El otro día me regalaron una brújula, que señala bien el norte magnético terrestre, pero que sin embargo no funciona para señalar el norte de ... la conciencia humana, su sentido moral y ético, para orientar en el conocimiento del bien y del mal, lo que permite a la persona enjuiciar la integridad de nuestra realidad y nuestros actos. Llevamos tiempo viviendo entre grandes e importantes situaciones disruptivas, entre contradicciones políticas, sociales, económicas y anímicas; entre brutales polarizaciones y fanatismos. Y no acabamos de entender cómo el rumbo se está volviendo, con miríada progresión, tan innoble, tan avieso. Parece como si la ética y la moral pertenezcan al terreno de la literatura y de las grandes declaraciones, mientras que las acciones se tiñen de una trilera y desbaratada realidad. No sólo es Putin y su matonismo de turbio sátrapa, sino todos los que beben su misma ponzoña, todos los que agitan la bandera de la intolerancia, los corruptos de tantos modos, los que se alimentan del miedo, la mentira y desinformación sistemática, de la impostura, la segregación, la discriminación y el odio; los que abominan del pensamiento, la argumentación y la cultura.

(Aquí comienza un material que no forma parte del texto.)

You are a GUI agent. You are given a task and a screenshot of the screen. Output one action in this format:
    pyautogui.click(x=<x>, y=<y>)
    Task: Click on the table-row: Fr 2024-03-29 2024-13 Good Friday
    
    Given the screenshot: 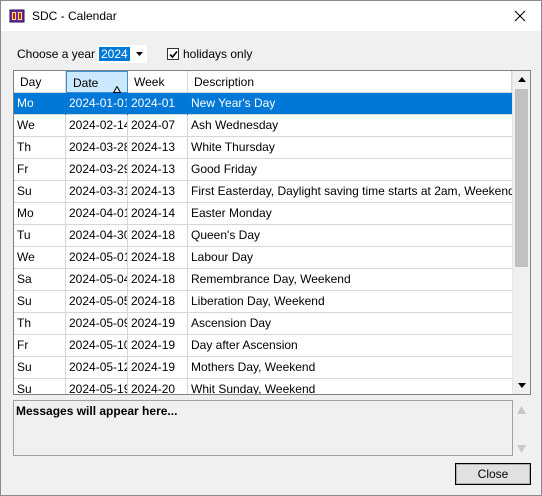 What is the action you would take?
    pyautogui.click(x=263, y=170)
    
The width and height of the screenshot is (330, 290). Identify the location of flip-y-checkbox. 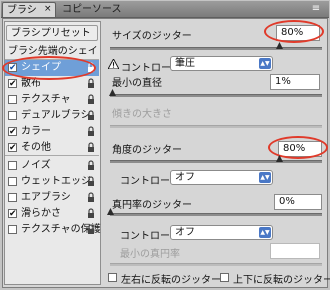
(224, 278).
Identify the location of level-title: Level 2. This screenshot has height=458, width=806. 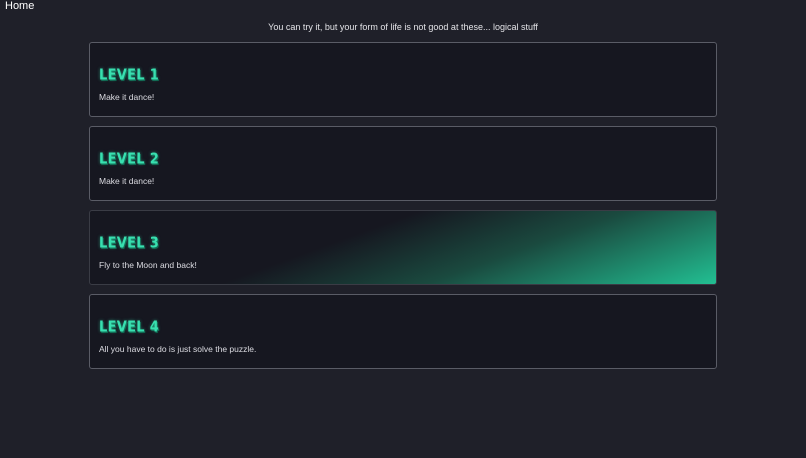
(130, 160).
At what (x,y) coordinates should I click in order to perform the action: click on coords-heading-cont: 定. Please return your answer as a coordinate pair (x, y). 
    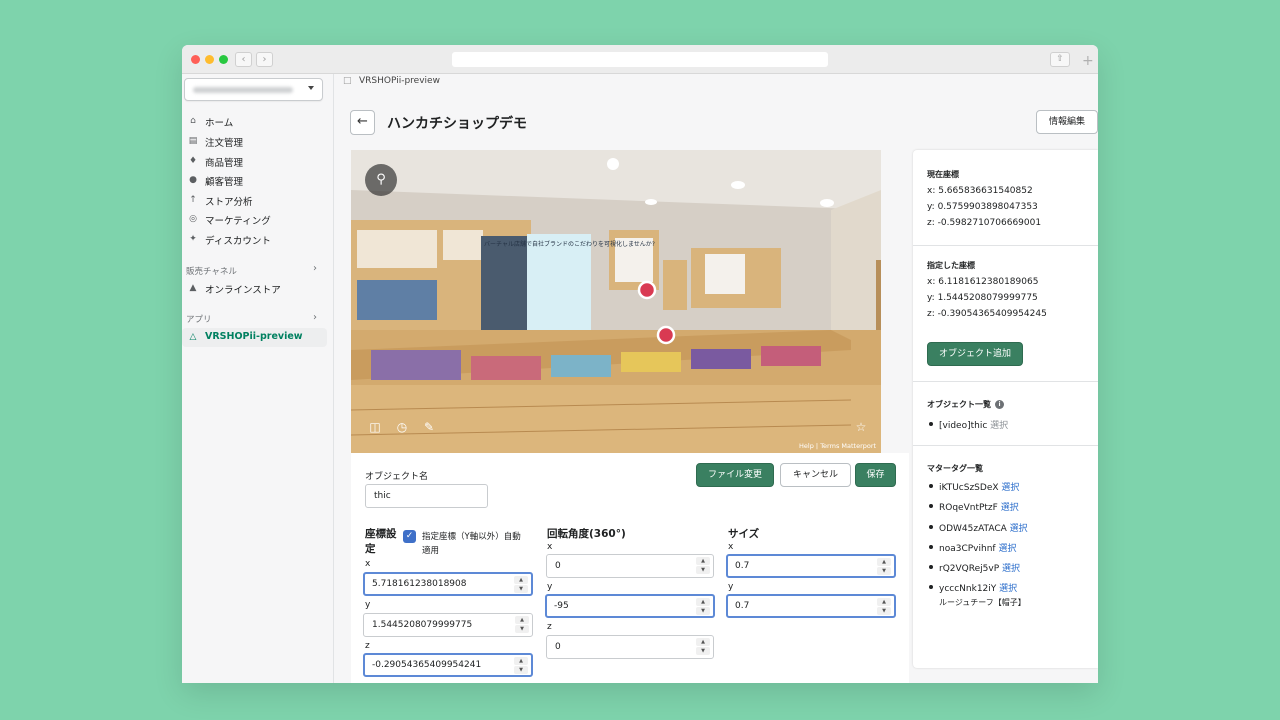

Nos cuesta asumir que la democracia no es sólo un sistema organizativo sino también un ethos o forma de vida, que nos obliga a imbuirnos de virtudes, que nos sustentan como sistema social. Y aunque ahora frente a la miserable agresión de Putin a Ucrania y a las democracias, aquí y allá afloran los grandes valores del ser humano, no podemos dejar de sentir que nos asola una enfermedad moral. Y es que me acuerdo del primer libro de relatos de Soledad Puértolas que lleva ese título: Una enfermedad moral (Anagrama), un libro que me fascinó y que nos enseña que nada es tan intenso como ese trance en el que como en una epifanía, nos comprendemos a nosotros mismos. Sin embargo no aprendemos, y nos dedicamos a inflamar el pensamiento, o mejor, el sentimiento, algo lejano a lo que pudiera ser una contemplación más reflexiva y pausada de nuestra sociedad.
Tal vez de alguna manera deberíamos volver la mirada a los apólogos, que son cuentos morales en sentido estricto, donde se subrayan los grandes ideales, se exalta el sacrificio o la constancia, asimismo la resistencia y el coraje cívico, el cumplimiento de la ley y se rechaza la injusticia. Y siempre tienen una moraleja, un sentido. Simbolizan esa capacidad de entender, considerar, o juzgar algo. Porque frente al maniqueísmo actual tan trincherista, la duda, pararse a intentar entender las razones del otro, asomarse a quien sabemos siente distinto o piensa diferente, es lo que de verdad hace avanzar las sociedades. Recuerdo ahora a Cicerón cuando dice que la sola idea de que una cosa cruel, desalmada, perversa, pueda ser útil es ya de por sí inmoral. Necesitamos generar sinergias que nos movilicen como individuos y como colectividad para hacer que nuestra sociedad sea reconocida por su correcto actuar; cuyos principios y valores sean la ética y la responsabilidad social. La situación que vivimos invita a hablar, cada vez más, de valores y de ética. Necesitamos sentir que los mayores bienes conquistados por el ser humano no se derrumban bajo el síndrome de la perversión.